非コードRNA転写によるクロマチン再編成制御の分子機構の研究

　ヒトゲノムにおいて蛋白質をコードする領域は、わずか約２%ですが、ヒトゲノムの７０%以上から蛋白質をコードしない非コードRNAとして転写されています。非コードRNAの中には、サイレンシング、転写活性化などの遺伝子発現の各段階に影響を与える分子があります。さらに、非コードRNA発現領域と減数分裂期組換え部位の相関が指摘されるなど、非コードRNA転写と染色体機能調節の関係性が議論されています。これまでの研究で、非コードRNA分子自体が蛋白質を標的遺伝子座に動員する際のガイドRNAとして機能したり、転写制御因子に直接相互作用し機能調節したりするなど、個別の分子自体の機能の解析が進められていますが、機能が解明されている分子は非コードRNA分子の中のごく一部です。

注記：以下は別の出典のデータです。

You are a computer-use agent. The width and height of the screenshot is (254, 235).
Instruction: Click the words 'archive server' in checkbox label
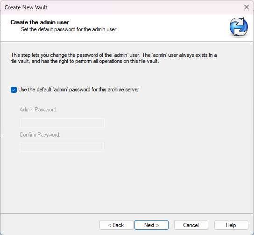click(123, 90)
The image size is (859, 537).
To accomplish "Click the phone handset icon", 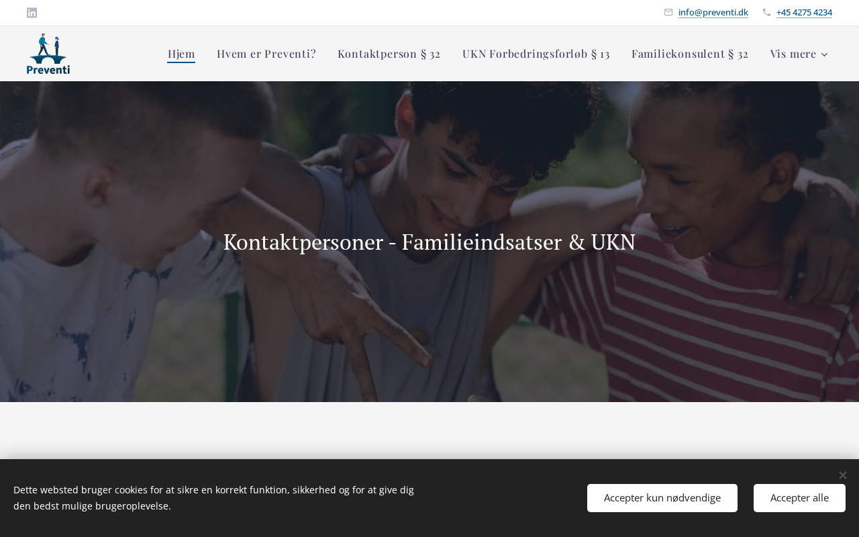I will (x=766, y=12).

　当研究室では、これまでに分裂酵母のグルコース飢餓ストレスにより誘導されるfbp1遺伝子上流領域で発現する非コードRNA、mlonRNA(metabolic stress induced long ncRNA)を発見しています(Hirota 2008 Nature)。この非コードRNAの転写により、転写領域のヒストンアセチル化およびクロマチン構造変換が転写領域上流から下流に順次開誘導され、転写因子の接近を可能とすることで、転写活性化に必須の働きをしています（図１）。このような事実から、当研究室では、非コードRNAを転写するポリメーゼの通過に伴う染色体機能制御の可能性を示唆し、パイオニアポリメラーゼ仮説「非コードRNAを転写するポリメラーゼがパイオニアとしてその通過領域のクロマチン構造を緩め、転写や組換えなどのDNAを基質とする反応の制御に寄与する」（図１）を提唱しています。本研究の目標は、パイオニアポリメラーゼ仮説の分裂酵母ゲノム機能調節における一般性の立証と、分子メカニズムを解明することです。さらに、この機構が高等真核細胞にまで広く保存された機構なのかどうか検討したいと考えています。